Towards a next generation object storage for Software Heritage
The mission of Software Heritage is to collect, preserve and share all the publicly available source code. With 10 billion source files from more than 150 million projects, the Software Heritage archive is the largest collection of source code ever created.
Building the Software Heritage infrastructure is no simple feat. We already described the challenge of connecting to a broad spectrum of code hosting and distribution platforms, listing their contents and loading the history of development from a variety of version control system (and you can help us takling this challenge through a dedicated grant program).

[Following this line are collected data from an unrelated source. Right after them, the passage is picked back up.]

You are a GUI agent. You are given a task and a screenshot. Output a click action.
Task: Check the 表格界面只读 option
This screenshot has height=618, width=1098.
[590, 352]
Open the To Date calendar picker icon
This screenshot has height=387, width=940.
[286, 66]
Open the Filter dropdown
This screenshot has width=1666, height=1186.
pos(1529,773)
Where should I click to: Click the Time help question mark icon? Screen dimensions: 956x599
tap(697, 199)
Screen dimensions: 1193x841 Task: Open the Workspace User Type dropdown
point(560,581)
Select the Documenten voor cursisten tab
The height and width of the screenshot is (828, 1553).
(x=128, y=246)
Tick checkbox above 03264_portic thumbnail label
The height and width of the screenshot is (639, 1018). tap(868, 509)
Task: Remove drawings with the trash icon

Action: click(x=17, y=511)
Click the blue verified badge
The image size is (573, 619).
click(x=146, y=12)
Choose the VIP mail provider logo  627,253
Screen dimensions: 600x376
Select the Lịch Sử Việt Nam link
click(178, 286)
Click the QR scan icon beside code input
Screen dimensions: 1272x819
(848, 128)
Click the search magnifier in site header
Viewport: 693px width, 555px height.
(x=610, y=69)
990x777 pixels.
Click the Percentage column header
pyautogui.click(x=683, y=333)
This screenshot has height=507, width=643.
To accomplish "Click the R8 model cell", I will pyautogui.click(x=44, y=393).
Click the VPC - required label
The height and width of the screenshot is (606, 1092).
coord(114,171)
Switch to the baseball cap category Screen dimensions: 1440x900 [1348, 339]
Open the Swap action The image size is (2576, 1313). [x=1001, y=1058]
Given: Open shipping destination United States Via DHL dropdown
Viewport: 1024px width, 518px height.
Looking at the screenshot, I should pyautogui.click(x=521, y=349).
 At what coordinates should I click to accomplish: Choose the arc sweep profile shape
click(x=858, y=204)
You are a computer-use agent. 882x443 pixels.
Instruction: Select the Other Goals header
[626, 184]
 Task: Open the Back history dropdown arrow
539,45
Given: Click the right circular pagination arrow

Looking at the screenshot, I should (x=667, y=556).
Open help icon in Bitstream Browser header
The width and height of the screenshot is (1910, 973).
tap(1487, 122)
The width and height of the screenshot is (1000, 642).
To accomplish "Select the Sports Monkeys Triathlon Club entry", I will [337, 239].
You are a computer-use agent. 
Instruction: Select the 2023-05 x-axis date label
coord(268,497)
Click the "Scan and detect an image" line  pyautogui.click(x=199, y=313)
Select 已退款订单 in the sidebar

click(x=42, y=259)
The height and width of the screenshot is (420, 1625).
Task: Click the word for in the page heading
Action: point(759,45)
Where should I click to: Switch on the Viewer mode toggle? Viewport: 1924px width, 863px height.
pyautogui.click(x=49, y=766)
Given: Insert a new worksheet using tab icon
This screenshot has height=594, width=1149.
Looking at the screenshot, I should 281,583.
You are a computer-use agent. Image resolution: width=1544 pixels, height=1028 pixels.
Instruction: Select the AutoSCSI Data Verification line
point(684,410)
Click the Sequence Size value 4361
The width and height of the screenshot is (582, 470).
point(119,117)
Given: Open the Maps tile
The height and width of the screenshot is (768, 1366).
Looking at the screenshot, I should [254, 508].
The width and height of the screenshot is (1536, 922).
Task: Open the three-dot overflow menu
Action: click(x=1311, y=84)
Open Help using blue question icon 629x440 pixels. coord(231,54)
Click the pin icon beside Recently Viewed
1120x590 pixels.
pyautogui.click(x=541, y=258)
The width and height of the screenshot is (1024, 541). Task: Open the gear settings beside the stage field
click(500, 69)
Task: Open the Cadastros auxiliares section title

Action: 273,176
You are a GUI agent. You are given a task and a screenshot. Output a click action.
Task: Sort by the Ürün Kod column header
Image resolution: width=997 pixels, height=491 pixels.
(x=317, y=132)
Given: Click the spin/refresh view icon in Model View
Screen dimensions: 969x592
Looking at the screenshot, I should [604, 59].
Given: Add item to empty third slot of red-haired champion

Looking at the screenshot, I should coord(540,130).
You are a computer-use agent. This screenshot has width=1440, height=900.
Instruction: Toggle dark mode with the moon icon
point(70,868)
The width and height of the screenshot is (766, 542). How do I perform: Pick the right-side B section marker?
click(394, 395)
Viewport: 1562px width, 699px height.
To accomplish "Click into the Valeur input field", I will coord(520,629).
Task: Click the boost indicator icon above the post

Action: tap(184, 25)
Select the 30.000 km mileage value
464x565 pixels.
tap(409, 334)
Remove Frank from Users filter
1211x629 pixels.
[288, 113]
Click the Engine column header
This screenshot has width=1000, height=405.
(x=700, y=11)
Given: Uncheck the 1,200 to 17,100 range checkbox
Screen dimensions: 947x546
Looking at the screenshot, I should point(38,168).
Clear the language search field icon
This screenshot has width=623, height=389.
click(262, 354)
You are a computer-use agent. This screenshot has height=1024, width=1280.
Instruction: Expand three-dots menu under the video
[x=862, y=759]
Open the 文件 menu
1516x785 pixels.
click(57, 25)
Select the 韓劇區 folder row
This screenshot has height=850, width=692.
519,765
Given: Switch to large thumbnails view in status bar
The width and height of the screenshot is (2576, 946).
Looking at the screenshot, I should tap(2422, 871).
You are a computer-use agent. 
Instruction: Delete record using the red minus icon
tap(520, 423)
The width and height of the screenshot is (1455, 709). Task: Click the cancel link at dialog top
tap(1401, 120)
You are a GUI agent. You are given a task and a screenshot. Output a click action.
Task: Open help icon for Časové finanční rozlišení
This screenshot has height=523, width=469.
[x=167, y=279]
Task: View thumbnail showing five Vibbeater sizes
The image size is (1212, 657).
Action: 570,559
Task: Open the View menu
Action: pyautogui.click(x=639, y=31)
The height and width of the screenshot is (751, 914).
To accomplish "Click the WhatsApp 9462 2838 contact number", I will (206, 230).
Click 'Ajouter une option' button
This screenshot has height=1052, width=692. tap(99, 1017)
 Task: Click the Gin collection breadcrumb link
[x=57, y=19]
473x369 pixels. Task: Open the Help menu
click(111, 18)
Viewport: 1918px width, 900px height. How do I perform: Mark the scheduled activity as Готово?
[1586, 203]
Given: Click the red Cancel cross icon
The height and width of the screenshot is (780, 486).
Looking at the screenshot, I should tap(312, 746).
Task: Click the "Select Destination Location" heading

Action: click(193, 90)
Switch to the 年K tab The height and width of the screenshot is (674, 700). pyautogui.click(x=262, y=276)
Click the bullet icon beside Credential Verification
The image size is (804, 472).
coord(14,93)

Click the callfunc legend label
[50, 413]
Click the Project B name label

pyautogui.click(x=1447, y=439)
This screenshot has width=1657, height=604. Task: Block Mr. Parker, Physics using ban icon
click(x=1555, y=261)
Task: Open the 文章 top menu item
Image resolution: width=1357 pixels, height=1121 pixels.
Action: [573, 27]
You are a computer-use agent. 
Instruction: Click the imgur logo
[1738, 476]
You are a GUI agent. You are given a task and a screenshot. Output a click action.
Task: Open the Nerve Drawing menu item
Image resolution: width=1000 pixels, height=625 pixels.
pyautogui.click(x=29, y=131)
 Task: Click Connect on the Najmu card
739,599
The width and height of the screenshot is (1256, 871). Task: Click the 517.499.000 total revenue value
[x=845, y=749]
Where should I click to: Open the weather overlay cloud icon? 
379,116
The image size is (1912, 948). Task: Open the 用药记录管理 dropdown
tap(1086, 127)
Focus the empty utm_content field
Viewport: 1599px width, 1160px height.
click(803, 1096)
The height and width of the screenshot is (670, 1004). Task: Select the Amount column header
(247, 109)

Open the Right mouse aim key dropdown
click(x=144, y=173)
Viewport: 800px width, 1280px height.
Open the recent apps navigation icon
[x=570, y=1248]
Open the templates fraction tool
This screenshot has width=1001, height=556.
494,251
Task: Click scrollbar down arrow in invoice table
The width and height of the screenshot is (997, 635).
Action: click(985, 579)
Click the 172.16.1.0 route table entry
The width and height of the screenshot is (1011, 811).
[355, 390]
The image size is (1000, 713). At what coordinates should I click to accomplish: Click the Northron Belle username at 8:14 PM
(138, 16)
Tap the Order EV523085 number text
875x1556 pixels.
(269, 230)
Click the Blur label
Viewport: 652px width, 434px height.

Today, we are delighted to announce a collaboration with Easter-eggs to address another key issue we face: building an object storage that can scale to tens of billions of source code files, which can be quite small compared to the usual workload for which object storage systems are designed. In 2010 Facebook published a seminal article describing how they solved a similar problem. A decade later it is still a challenge that projects such as SeaweedFS or Ambry try to address.
None of these approaches is a perfect fit for storing tens of billions of immutable objects, and Easter-eggs is bringing to bear its expertise to fill the gap.
Founded in 1997, Easter-eggs is a company well known for its commitment to work exclusively with Free Software as in its democratic governance where the company belongs equally to all its workers.
“This project is perfectly in line with Easter-eggs’ values and with its professional mission of contributing to the development of Free Software” says Pierre-Yves Dillard, Eater-eggs’ co-founder, “Easter-eggs is highly motivated to be part of and actively contribute to this effort and to advancing knowledge in this area.”
The details are in this issue and the design is being drafted here. As for everything we do at Software Heritage, this is an open collaboration and you are welcome to join the effort.